#### [PROBLEM]
In the records, between the lines holding "Open the help question mark icon" and "Open Audit Logs", inclusive, swap "icon" for "button" and give those lines again with nothing else changed.
-- begin RECORDS FOR THIS EXERCISE --
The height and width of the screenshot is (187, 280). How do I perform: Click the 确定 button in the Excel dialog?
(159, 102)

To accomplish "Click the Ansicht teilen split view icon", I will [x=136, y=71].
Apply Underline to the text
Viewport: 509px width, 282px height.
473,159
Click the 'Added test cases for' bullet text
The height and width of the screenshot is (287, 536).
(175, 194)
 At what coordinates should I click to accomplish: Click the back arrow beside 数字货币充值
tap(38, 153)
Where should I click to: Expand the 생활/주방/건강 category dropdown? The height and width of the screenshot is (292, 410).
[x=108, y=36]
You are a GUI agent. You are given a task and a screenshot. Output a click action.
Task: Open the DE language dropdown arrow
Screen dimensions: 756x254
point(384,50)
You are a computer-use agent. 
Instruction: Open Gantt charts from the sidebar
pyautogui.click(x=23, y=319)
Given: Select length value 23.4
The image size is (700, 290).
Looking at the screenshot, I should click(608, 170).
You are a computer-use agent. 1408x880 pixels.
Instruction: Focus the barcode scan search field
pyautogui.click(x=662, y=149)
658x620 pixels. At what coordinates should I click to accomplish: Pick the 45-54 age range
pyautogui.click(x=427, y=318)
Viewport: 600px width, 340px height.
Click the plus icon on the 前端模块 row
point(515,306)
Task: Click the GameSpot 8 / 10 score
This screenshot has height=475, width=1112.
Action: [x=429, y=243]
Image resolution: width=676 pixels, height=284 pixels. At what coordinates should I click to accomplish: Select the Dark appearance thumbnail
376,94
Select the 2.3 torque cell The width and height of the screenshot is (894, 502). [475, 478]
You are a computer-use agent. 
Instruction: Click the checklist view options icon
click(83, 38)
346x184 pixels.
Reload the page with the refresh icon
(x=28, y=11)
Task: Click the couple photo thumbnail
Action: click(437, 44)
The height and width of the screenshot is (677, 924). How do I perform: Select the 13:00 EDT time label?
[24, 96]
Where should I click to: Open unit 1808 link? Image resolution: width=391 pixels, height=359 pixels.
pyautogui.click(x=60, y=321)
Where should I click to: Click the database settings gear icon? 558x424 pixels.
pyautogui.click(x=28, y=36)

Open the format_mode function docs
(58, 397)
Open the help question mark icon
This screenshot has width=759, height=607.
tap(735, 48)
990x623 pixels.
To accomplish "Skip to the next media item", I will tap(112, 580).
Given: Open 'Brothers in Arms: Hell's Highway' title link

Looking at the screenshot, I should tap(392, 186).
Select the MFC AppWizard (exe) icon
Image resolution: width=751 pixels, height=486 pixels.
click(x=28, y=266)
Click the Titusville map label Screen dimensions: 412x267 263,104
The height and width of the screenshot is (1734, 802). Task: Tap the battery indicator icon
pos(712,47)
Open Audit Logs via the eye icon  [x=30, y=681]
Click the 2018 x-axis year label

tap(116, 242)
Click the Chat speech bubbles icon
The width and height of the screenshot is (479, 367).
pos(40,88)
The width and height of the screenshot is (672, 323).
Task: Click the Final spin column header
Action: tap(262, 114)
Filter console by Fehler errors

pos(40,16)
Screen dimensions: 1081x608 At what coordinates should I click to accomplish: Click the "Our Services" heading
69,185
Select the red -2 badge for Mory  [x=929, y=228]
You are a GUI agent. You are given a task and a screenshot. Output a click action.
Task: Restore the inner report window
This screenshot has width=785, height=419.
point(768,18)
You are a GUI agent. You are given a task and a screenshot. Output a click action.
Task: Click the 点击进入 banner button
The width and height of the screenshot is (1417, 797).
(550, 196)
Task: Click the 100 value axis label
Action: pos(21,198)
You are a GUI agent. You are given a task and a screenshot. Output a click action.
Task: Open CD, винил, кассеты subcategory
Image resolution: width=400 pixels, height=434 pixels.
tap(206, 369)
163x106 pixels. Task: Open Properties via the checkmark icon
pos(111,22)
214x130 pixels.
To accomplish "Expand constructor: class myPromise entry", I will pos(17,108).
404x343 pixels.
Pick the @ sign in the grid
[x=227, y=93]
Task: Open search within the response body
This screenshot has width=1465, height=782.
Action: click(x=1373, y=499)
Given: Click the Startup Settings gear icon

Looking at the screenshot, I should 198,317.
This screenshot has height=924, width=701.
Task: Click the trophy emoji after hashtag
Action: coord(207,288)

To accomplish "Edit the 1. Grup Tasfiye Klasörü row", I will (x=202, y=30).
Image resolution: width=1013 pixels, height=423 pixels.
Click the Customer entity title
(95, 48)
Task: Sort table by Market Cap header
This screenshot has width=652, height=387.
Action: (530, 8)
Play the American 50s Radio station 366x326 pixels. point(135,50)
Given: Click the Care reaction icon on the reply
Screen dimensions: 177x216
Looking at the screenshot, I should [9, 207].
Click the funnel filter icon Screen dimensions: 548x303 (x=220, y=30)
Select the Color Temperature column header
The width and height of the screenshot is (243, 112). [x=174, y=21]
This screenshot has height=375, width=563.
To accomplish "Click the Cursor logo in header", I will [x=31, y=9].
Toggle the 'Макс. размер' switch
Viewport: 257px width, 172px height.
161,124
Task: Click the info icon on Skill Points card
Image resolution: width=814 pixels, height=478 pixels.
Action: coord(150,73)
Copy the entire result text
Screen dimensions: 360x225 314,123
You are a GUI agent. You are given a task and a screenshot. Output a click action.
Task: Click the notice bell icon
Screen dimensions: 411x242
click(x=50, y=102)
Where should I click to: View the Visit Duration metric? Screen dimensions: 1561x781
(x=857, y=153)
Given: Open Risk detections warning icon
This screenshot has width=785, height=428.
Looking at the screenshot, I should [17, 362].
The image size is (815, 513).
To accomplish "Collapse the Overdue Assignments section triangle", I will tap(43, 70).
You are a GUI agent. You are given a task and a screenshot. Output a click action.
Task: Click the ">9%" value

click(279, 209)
-- end RECORDS FOR THIS EXERCISE --
#### [SOLUTION FOR THIS PROBLEM]
Open the help question mark button
This screenshot has width=759, height=607.
tap(735, 48)
990x623 pixels.
To accomplish "Skip to the next media item", I will tap(112, 580).
Given: Open 'Brothers in Arms: Hell's Highway' title link

Looking at the screenshot, I should tap(392, 186).
Select the MFC AppWizard (exe) button
Image resolution: width=751 pixels, height=486 pixels.
click(x=28, y=266)
Click the Titusville map label Screen dimensions: 412x267 263,104
The height and width of the screenshot is (1734, 802). Task: Tap the battery indicator button
pos(712,47)
Open Audit Logs via the eye button  [x=30, y=681]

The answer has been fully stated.